A CNBB descreveu o cenário venezuelano como um momento marcado por tensões, sofrimentos e incertezas e declarou sua proximidade com as populações afetadas.

“Unimo-nos espiritualmente às vossas orações e iniciativas pastorais, expressando nossa solidariedade às vítimas da violência, aos feridos e às famílias enlutadas.”

No comunicado, a entidade reafirma a importância de posturas pastorais que acompanhem a população em sofrimento e de iniciativas que promovam a reconstrução da convivência social.

“Como pastores da Igreja na América Latina, partilhamos a dor do povo que sofre e renovamos nossa esperança na força do Evangelho da paz desarmada e desarmante”

A carta também aponta que o diálogo sincero, a justiça e o respeito à dignidade da pessoa humana e à soberania das nações constituem o caminho capaz de promover o bem comum, fortalecer a democracia e construir uma convivência social marcada pela reconciliação e pela paz duradoura, conforme o texto divulgado.

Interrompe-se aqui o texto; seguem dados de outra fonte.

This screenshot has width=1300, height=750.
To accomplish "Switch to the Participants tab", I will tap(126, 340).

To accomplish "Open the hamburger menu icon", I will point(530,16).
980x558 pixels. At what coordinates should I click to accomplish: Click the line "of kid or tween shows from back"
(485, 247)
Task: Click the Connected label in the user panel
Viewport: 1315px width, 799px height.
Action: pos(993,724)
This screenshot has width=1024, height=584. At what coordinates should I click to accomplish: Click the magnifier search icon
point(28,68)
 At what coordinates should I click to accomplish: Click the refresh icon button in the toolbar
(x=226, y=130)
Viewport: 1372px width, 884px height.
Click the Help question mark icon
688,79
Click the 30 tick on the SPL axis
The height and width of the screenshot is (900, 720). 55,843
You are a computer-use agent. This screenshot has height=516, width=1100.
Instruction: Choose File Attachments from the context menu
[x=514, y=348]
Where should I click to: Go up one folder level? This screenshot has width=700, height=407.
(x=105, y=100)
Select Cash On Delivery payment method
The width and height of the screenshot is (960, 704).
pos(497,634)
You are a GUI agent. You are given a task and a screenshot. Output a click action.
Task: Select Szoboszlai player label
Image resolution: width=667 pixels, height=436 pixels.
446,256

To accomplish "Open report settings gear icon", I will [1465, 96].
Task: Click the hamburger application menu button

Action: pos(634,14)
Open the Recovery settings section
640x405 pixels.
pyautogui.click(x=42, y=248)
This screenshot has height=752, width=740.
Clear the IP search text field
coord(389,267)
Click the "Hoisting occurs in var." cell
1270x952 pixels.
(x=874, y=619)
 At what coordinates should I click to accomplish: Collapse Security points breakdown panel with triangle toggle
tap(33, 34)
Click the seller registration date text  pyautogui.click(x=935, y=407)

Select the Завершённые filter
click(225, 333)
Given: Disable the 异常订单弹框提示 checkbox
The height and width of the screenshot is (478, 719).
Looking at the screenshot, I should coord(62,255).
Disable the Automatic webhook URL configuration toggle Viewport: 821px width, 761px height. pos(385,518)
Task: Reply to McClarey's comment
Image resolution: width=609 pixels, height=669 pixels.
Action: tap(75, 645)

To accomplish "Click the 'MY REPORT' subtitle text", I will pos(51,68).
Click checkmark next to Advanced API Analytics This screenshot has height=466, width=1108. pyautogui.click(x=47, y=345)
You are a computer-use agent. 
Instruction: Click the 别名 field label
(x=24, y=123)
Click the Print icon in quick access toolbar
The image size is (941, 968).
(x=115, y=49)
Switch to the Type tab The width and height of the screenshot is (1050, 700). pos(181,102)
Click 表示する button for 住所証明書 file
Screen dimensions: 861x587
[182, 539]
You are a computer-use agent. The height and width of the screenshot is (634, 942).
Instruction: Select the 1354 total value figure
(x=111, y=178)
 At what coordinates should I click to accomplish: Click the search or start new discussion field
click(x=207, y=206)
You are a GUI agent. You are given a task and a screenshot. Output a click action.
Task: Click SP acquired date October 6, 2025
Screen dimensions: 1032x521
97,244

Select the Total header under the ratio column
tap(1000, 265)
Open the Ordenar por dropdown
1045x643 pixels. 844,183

Ao finalizar a mensagem, a CNBB invoca proteção e orientação espiritual para a missão e para o povo do país vizinho.

“Que o Espírito Santo continue a sustentar a missão profética da Igreja na Venezuela, concedendo serenidade, sabedoria e fortaleza a todos e conduzindo o povo venezuelano pelos caminhos da unidade e da esperança.”

O ataque em Caracas ocorreu no último sábado (3) e foi acompanhado por relatos de múltiplas explosões em bairros da capital. De acordo com relatos sobre o episódio, forças de elite norte-americanas executaram a operação e transportaram o presidente Nicolás Maduro e sua esposa para Nova York.

A ação foi apontada como um novo episódio de intervenção direta dos Estados Unidos na América Latina, sendo a última operação comparável a invasões anteriores ocorridas em 1989 no Panamá quando militares sequestraram o então presidente Manuel Noriega.

Os Estados Unidos acusam Maduro de liderar um suposto cartel venezuelano identificado como De Los Soles, sem apresentação de provas, e especialistas em tráfico internacional de drogas questionam a existência desse cartel.

O governo de Donald Trump oferecia recompensa de US$ 50 milhões por informações que levassem à prisão de Maduro.

Críticos classificam a operação também como medida geopolítica destinada a afastar a Venezuela de parceiros globais dos Estados Unidos, como China e Rússia, e a ampliar controle sobre as reservas petrolíferas do país, que possui as maiores reservas de óleo comprovadas do planeta.